Google opened Cloud Next 2026 in Las Vegas on April 22 by unveiling the eighth generation of its Tensor Processing Unit — for the first time split into two distinct chips. TPU 8t is the training chip, designed to scale up to 9,600 TPUs and two petabytes of shared high-bandwidth memory in a single superpod. TPU 8i is the inference chip, using a new Boardfly interconnect topology and 384 megabytes of on-chip SRAM per chip — triple the SRAM of the previous-generation Ironwood TPU. Google says both chips deliver roughly double the performance-per-watt of Ironwood, and that TPU 8i lands up to 80% better performance-per-dollar on reasoning and mixture-of-experts workloads. Both will ship later in 2026.
Splitting training and inference into separate chips is a meaningful architectural bet. Until now, most accelerators — including Nvidia's H100 and B200 — are sold as general-purpose AI chips that do both. Google's thesis is that the agentic era shifts the economic center of gravity to inference: many concurrent agents, each making long sequences of small model calls, where latency and memory bandwidth matter more than raw training throughput. A chip tuned specifically for that workload can cut cost per token enough to change which applications are economic to run at scale.
The announcement lands in a year when AI hardware spending has become the dominant line item for hyperscalers and Nvidia's margins have drawn investor scrutiny. Google is one of the very few companies with both the silicon design capability and the data-center scale to run its own chips in production — Amazon has Trainium and Inferentia, Microsoft has Maia, and Meta has MTIA. The TPU 8t/8i launch tightens the competitive picture: three of the four largest AI buyers now have credible in-house alternatives to Nvidia for at least part of their workload, which matters for pricing power across the whole industry.

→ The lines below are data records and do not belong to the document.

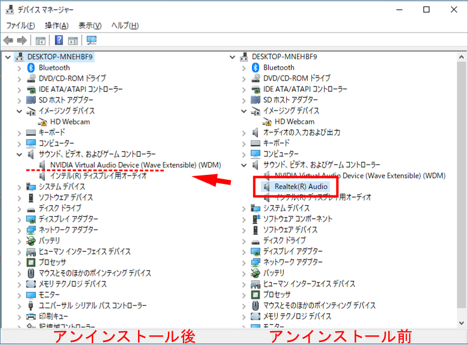The height and width of the screenshot is (345, 468).
Task: Expand the ユニバーサル シリアル バス コントローラー node
Action: coord(19,305)
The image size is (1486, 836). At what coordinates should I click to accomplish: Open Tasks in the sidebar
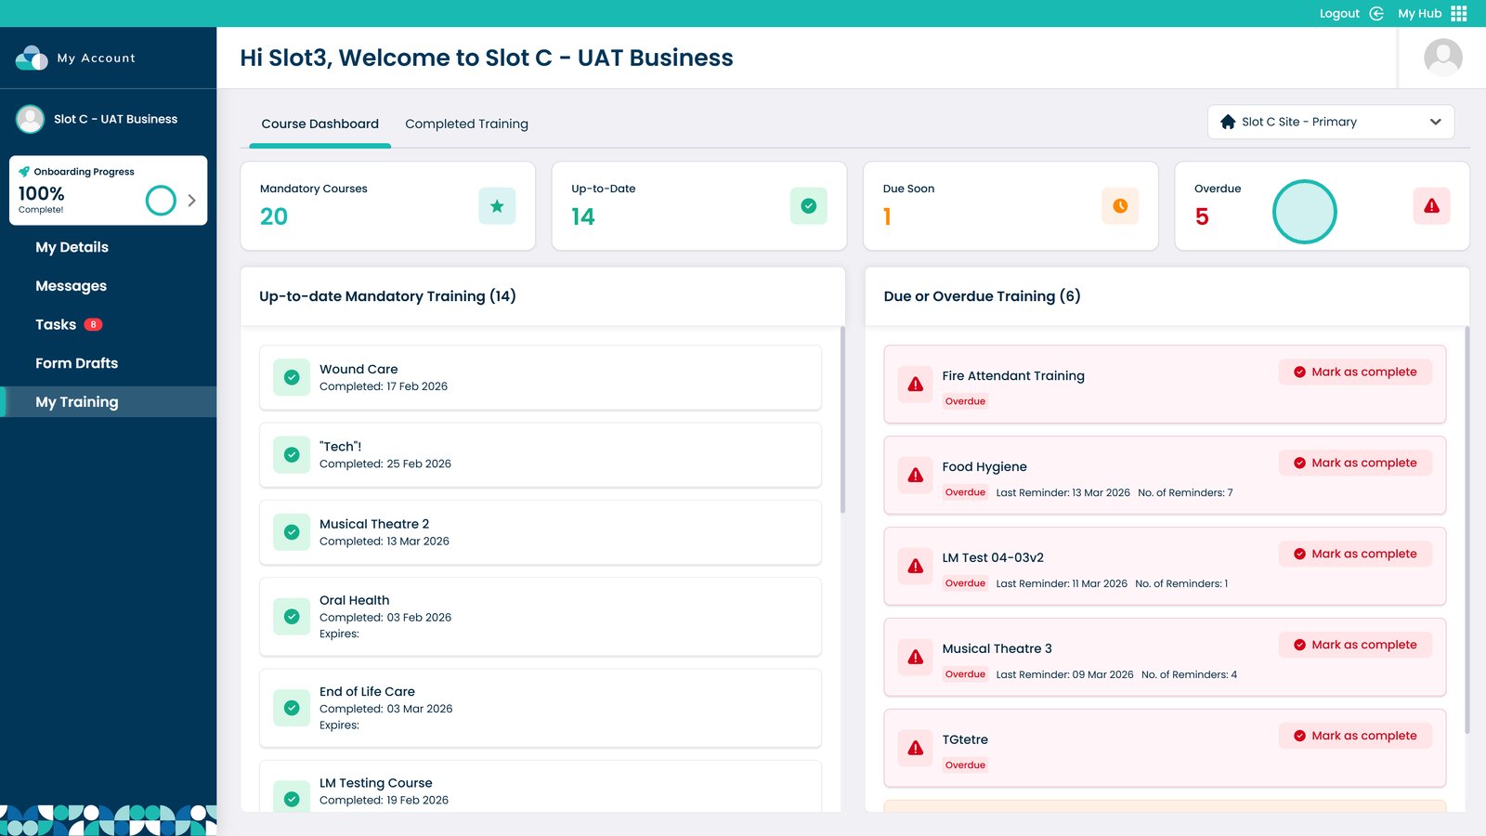pos(56,324)
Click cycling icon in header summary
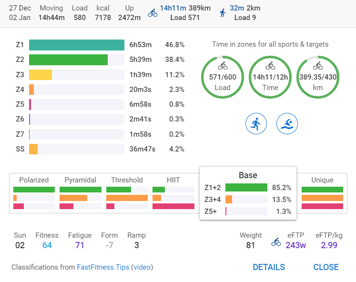The image size is (356, 282). [153, 13]
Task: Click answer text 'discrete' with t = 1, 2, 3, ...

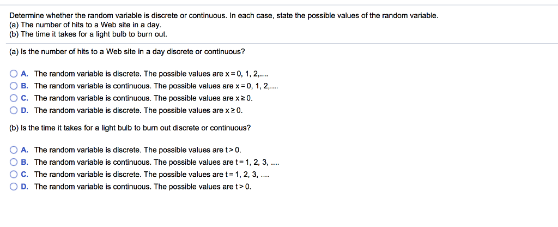Action: [x=152, y=174]
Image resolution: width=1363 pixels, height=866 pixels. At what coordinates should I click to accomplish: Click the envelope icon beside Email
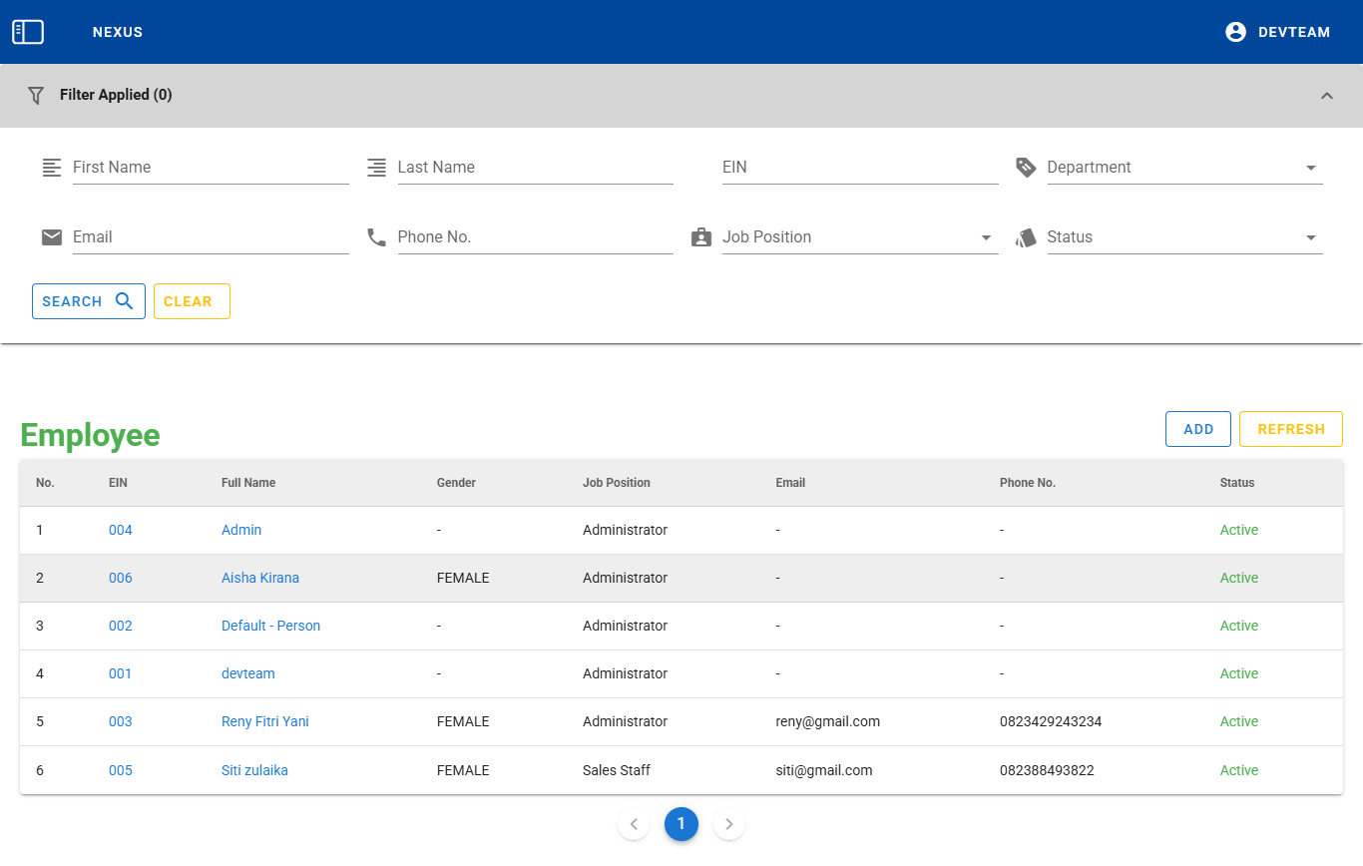click(52, 237)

For learners: custom silicon is no longer a curiosity — it is a strategic moat. If you are studying machine learning, understanding how memory hierarchy, interconnect topology, and precision formats shape what a chip can do well is increasingly valuable. The same model runs very differently on a TPU pod, a Hopper GPU, and an Apple Neural Engine, and the differences are not subtle. Chip-aware ML engineering is a career track that barely existed five years ago and is now in short supply.